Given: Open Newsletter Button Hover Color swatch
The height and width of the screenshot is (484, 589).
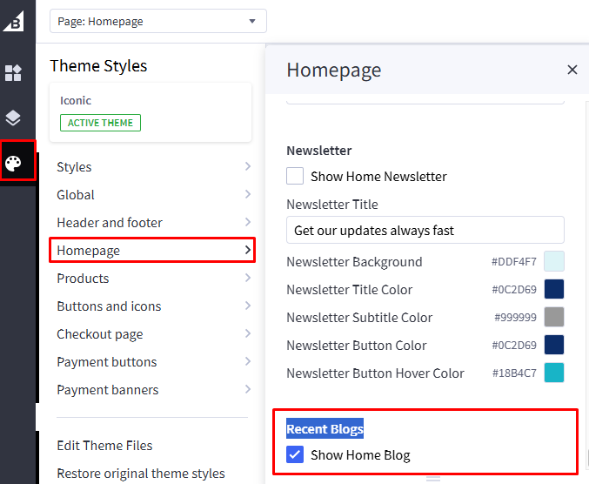Looking at the screenshot, I should point(554,373).
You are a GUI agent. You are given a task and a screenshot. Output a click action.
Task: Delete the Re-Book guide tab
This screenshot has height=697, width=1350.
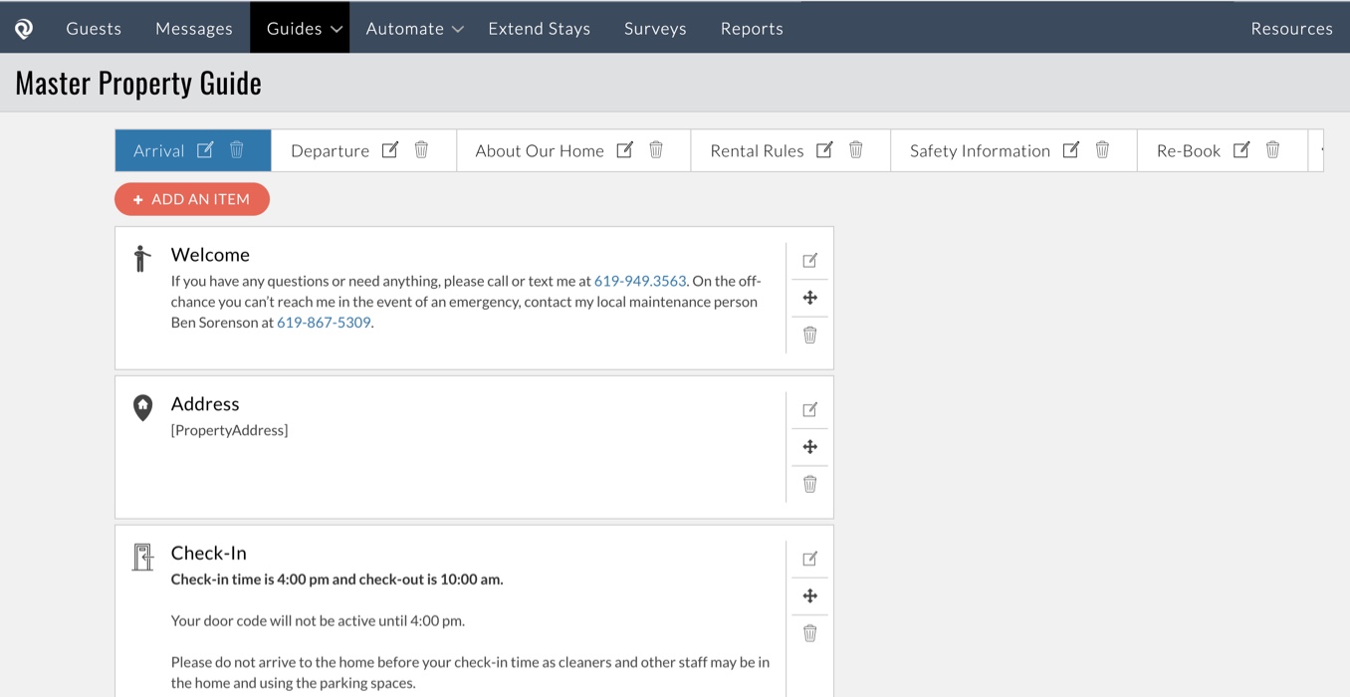click(x=1272, y=149)
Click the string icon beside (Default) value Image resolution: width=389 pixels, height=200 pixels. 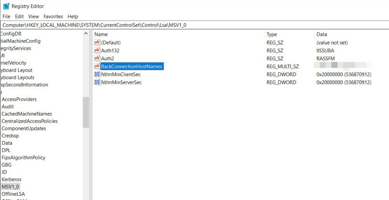tap(97, 43)
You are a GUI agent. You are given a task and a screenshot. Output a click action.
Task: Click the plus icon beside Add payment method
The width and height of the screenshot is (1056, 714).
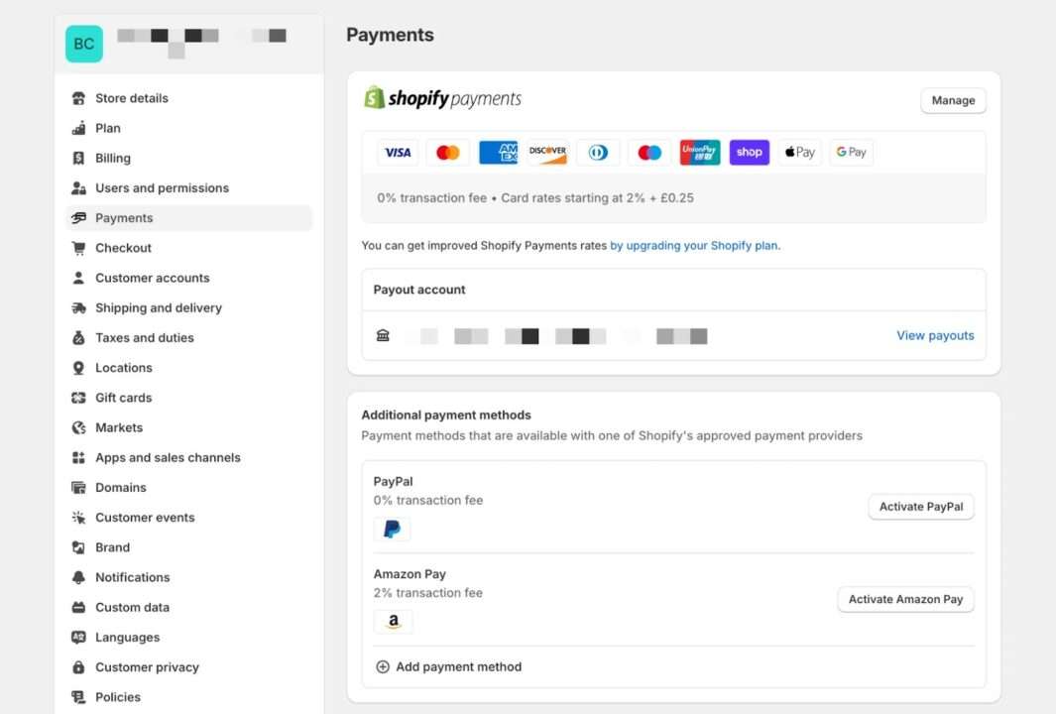click(x=383, y=666)
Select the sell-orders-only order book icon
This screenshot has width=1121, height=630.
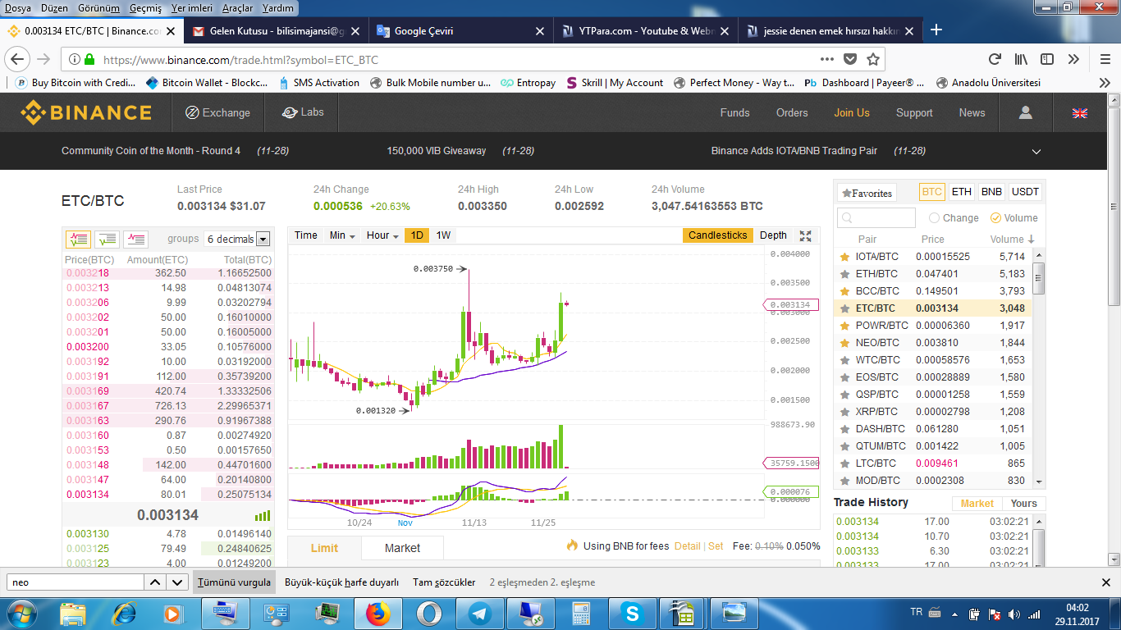tap(135, 240)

Your instructions: Reproduce exactly, and only, the lines from the one containing "Task: Click the" through the last line of the records above, both included, leaving out any pictures.

Result of the exercise:
Task: Click the plus icon beside Add payment method
The width and height of the screenshot is (1056, 714).
click(x=383, y=666)
Select the sell-orders-only order book icon
This screenshot has width=1121, height=630.
tap(135, 240)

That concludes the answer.